Extracted data entries
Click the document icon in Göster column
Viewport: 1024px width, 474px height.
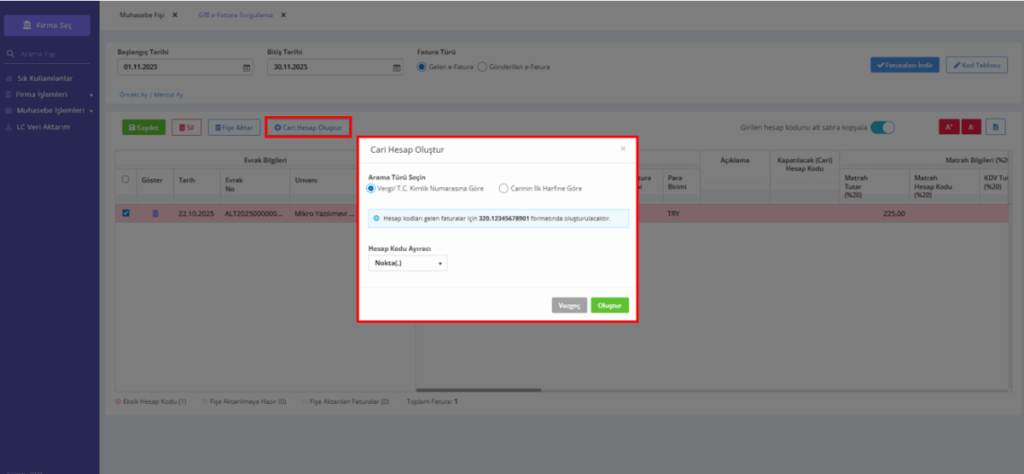point(155,213)
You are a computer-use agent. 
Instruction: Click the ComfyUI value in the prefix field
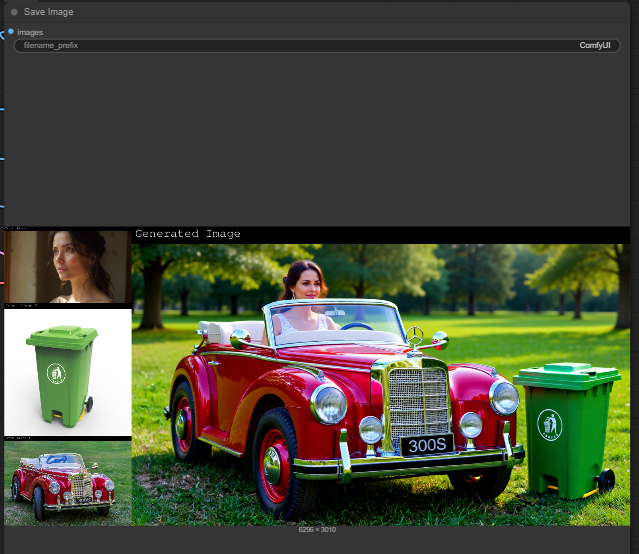click(x=594, y=46)
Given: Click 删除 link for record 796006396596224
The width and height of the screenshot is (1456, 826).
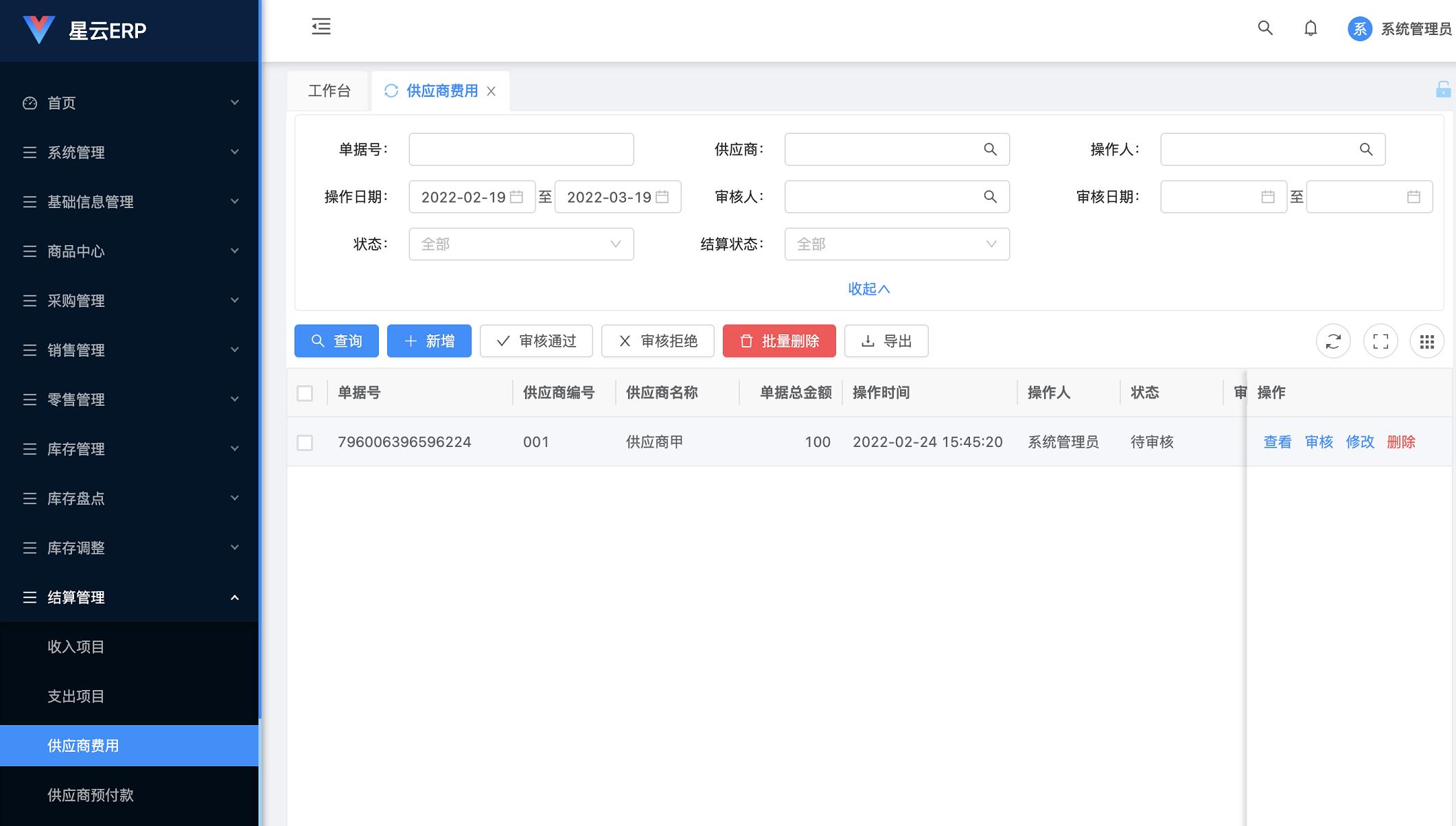Looking at the screenshot, I should tap(1401, 441).
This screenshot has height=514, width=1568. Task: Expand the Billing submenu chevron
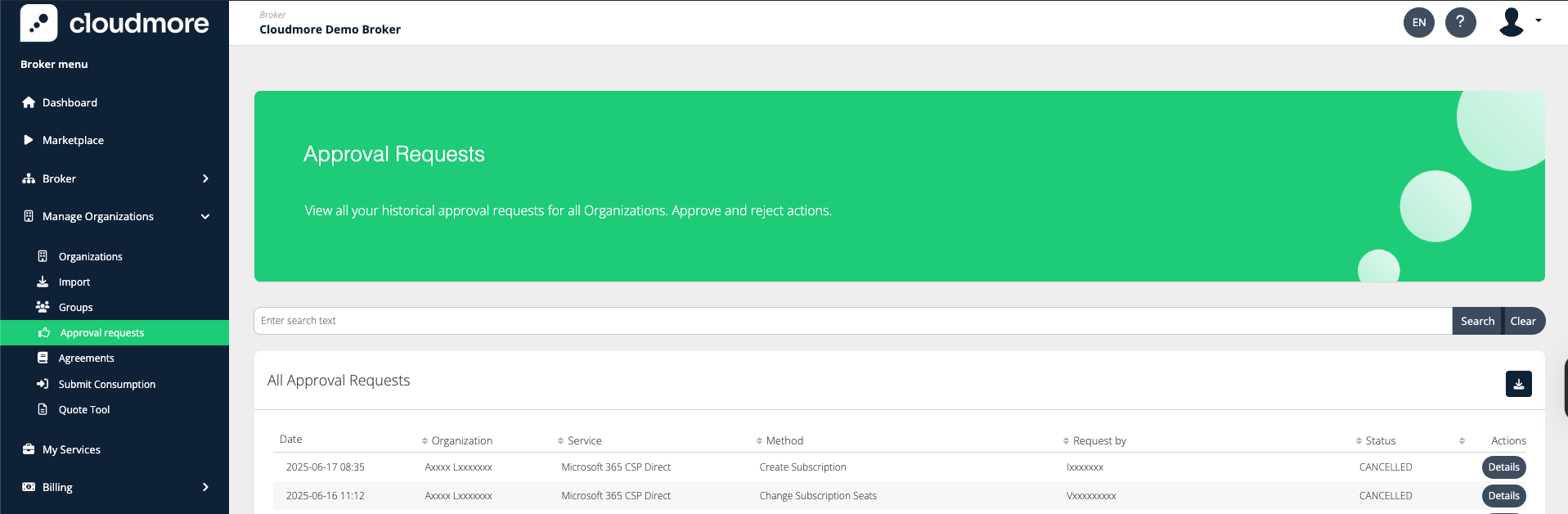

## Exercise instructions
Beginning with the line that contains "The width and", repeat every remaining line of the data exactly, the last line included, and omit pictures.

## Response area
The width and height of the screenshot is (1456, 826).
Looking at the screenshot, I should tap(1401, 441).
This screenshot has height=514, width=1568. Task: Expand the Billing submenu chevron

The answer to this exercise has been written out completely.